桑高百周年シリーズ33
下河茂嗣(しもかわしげつぐ)校長先生(2) |
1945(昭和20)年7月17日未明、桑名はアメリカ軍の焼夷弾攻撃を受けました。桑名中学校にも焼夷弾が雨あられの如くに降ってきました。校長である下河茂嗣先生は責任者として学校へ駆けつけ、奉安殿(桑高シリーズ30で書きました)から御真影・教育勅語を出さねばなりません。校舎が焼ける中で、下河先生は全身に大火傷を負いました。
その後の8月15日、終戦の詔勅が天皇の肉声でラジオ放送(玉音放送)されましたが、下河先生は包帯姿で床に伏して、数人の先生方と共に玉音放送を聞きました。その時の下河先生の心情は如何ばかりだったが、計り難いですが、ともかく校舎を復興して、中学校の授業を再開することが急務でした。

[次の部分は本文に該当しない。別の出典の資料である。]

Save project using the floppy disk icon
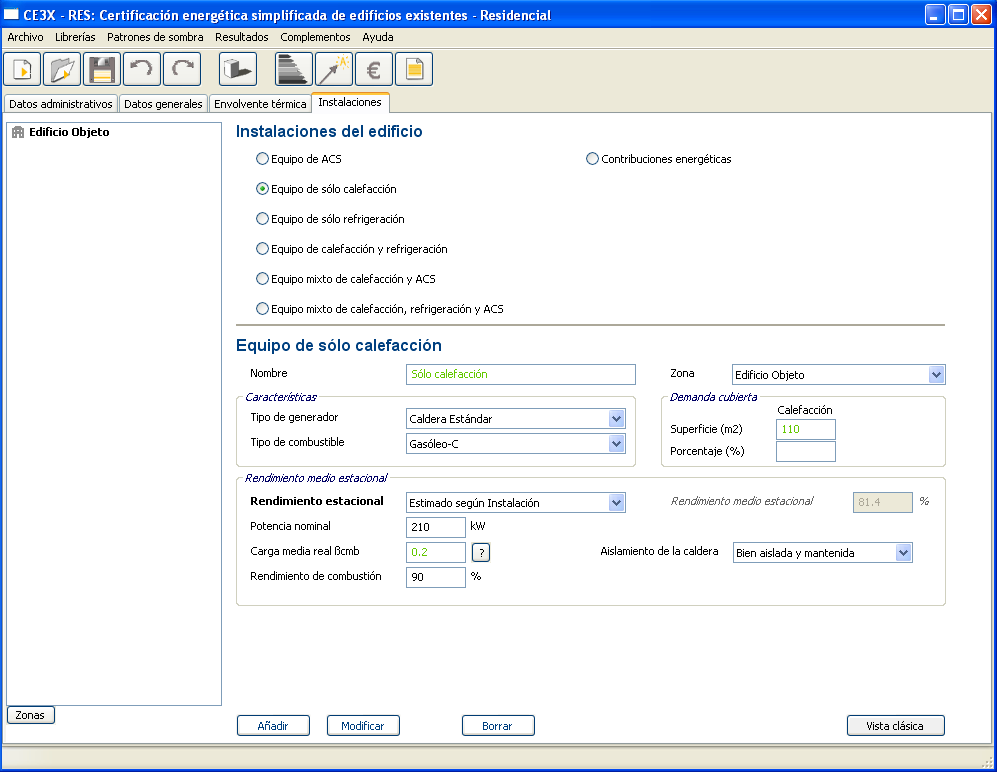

県の手続きを待っていると、時間がかかり過ぎますので、下河先生は独断で校舎再建のために、火傷が癒えぬままに動きました。まず員弁郡平古にあった旧海軍航空隊仮兵舎の払下げを受けて、解体・移築してバラック校舎を建てました。同年10月1日に新校舎は竣工しましたが、これは県下で最初の復興校舎でした。2部授業(午前と午後に分散した授業)でしたが、やっと授業を受けることが出来ました。ついで桑名市内坂ノ下にあった旧高射砲隊兵舎も解体・移築して、翌46年4月から2部授業を解消して正常な授業を開始できました。
さらに本格的な校舎建築のために尽力。戦後の処置として、学校所有の武器引渡し、軍事教育の撤廃、奉安殿の撤去、武道の中止、修身・国史・地理の授業停止など、占領軍から次々と命令され、その対応に追われました。 戦後の大きな改革として、学制改革があります。とくに旧制の中等学校・高等学校は解体され、新制の中学校・高等学校に変わりました。桑名市内にあった三重県立桑名高等女学校・桑名市立高等女学校・三重県立桑名中学校は廃止となり、この3校が統合して、新制の三重県桑名高等学校が誕生しました。
旧制の中等学校長は主として、新制中学校へ移ることになり、下河先生も1948年に新制の四日市北部中学校長となり、新制中学校の基礎固めに尽力されました。このころは制度も運営方針も次々と変わり、50年には新制の河原田高等学校長となり、51年に三重県神戸高等学校長となり、52年に員弁高等学校長と1年おきに転勤しました。